━━━ Excerpt ━━━

Disaster management aims to reduce, or avoid, the potential losses from hazards, assure prompt and appropriate assistance to victims of disaster, and achieve rapid and effective recovery.
P&P’s Disaster Management Cycle (DMC) illustrates the process by which governments and businesses plan for and reduce the impact of disasters, react during and immediately following a disaster, and take steps to recover after a disaster has occurred. Appropriate actions at all points in the cycle lead to greater preparedness, better warnings, reduced vulnerability or the prevention of disasters during the next iteration of the cycle.
The mitigation and preparedness phases occur as disaster management improvements are made in anticipation of a disaster event. Developmental considerations play a key role in contributing to the mitigation and preparation of a community to effectively confront a disaster.
The four disaster management phases illustrated here do not always, or even generally, occur in isolation or in this precise order. Often phases of the cycle overlap and the length of each phase greatly depends on the severity of the disaster.
Mitigation – Minimizing the effects of disaster.
Examples: building codes and zoning; vulnerability analyses; public education.
Response – Efforts to minimize the hazards created by a disaster.
Examples: search and rescue; emergency relief .
Recovery – Returning the community to normal.
Examples: temporary housing; grants; medical care.
Developmental considerations contribute to all aspects of the disaster management cycle. One of the main goals of disaster management, and one of its strongest links with development, is the promotion of sustainable livelihoods and their protection and recovery during disasters and emergencies. Where this goal is achieved, people have a greater capacity to deal with disasters and their recovery is more rapid and long lasting.

━━━

Prompt A: List every example the disaster management text gives for the mitigation phase.
Prompt B: Reproduce the part of the disaster management text that begins at the words "The four disaster" and stops after "emergency relief .".
The rows that come next are not required for this work.

━━━ Given data ━━━

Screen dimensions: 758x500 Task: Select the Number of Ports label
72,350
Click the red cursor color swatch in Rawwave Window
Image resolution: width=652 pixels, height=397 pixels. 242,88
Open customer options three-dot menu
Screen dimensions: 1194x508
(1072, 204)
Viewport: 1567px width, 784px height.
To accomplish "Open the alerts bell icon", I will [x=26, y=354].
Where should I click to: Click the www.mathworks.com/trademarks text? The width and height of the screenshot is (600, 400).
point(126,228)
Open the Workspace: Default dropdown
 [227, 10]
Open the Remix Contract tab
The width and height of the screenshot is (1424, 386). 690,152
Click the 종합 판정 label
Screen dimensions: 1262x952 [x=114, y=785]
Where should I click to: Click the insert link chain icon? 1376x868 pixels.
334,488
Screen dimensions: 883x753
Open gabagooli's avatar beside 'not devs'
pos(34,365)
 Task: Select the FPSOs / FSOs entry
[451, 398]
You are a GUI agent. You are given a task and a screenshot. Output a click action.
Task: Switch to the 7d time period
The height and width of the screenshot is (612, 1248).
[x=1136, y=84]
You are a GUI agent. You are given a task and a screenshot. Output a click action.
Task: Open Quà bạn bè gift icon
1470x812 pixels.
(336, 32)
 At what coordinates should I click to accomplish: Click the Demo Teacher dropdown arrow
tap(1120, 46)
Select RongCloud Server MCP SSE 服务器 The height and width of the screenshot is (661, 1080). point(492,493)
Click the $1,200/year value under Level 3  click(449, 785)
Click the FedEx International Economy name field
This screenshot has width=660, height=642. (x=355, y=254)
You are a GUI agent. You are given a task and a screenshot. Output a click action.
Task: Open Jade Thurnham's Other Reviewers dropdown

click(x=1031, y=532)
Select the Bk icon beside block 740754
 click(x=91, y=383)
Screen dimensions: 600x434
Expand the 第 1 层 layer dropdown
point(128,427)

━━━

Solution A: building codes and zoning; vulnerability analyses; public education

Solution B:
The four disaster management phases illustrated here do not always, or even generally, occur in isolation or in this precise order. Often phases of the cycle overlap and the length of each phase greatly depends on the severity of the disaster.
Mitigation – Minimizing the effects of disaster.
Examples: building codes and zoning; vulnerability analyses; public education.
Response – Efforts to minimize the hazards created by a disaster.
Examples: search and rescue; emergency relief .